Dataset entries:
________________________________________

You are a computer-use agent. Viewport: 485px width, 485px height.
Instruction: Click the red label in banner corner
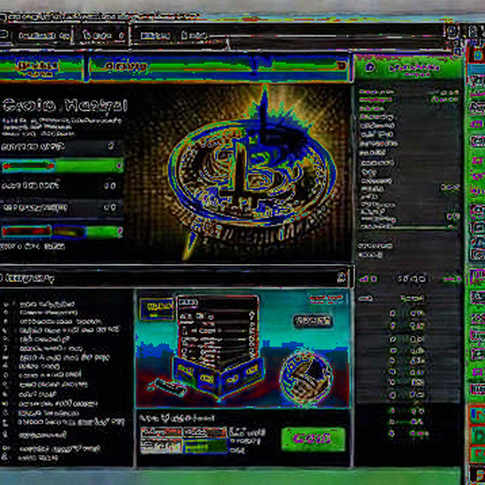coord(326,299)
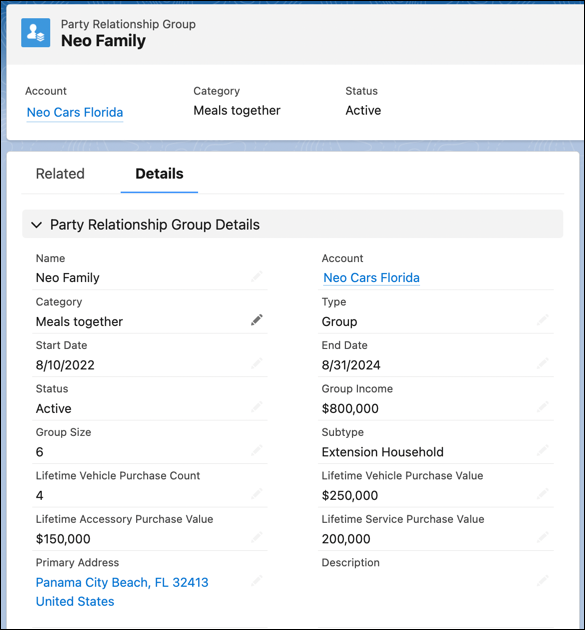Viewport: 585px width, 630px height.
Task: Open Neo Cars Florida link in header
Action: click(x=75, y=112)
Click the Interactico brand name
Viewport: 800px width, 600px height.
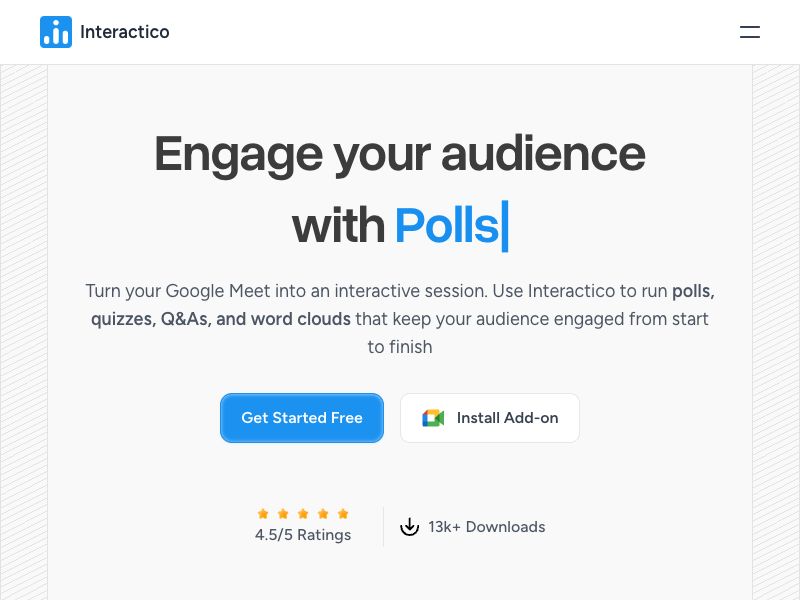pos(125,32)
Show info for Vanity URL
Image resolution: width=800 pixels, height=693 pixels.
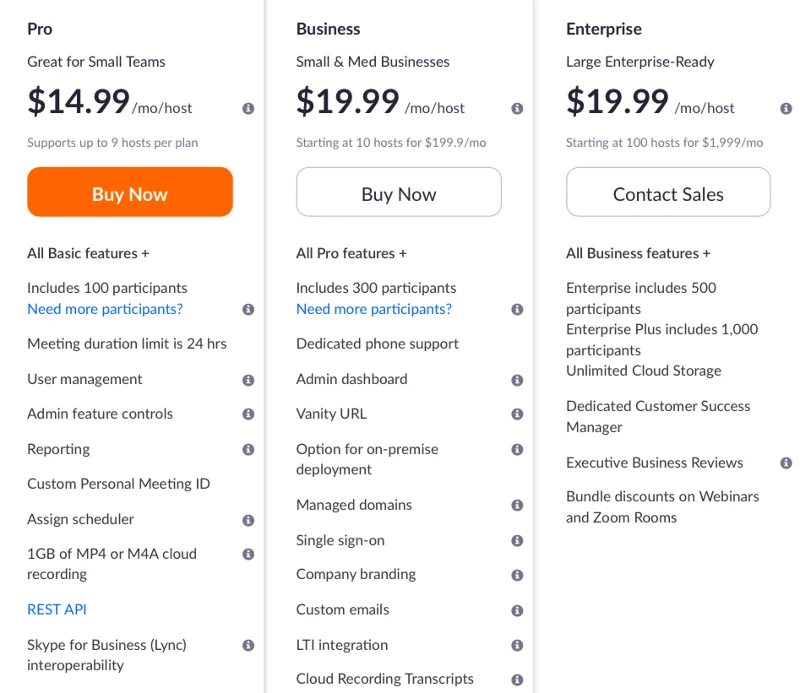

________________________________________

• **TASK DETAILS**:
Pictures do not belong in the copy. Please reproduce the entries above exactly otherwise.

• **SOLUTION FOR THIS TASK**:
You are a computer-use agent. Viewport: 485px width, 485px height.
Instruction: Click the red label in banner corner
coord(326,299)
Viewport: 585px width, 630px height.
Task: Open Neo Cars Florida link in header
Action: click(x=75, y=112)
Click the Interactico brand name
Viewport: 800px width, 600px height.
pos(125,32)
Show info for Vanity URL
Image resolution: width=800 pixels, height=693 pixels.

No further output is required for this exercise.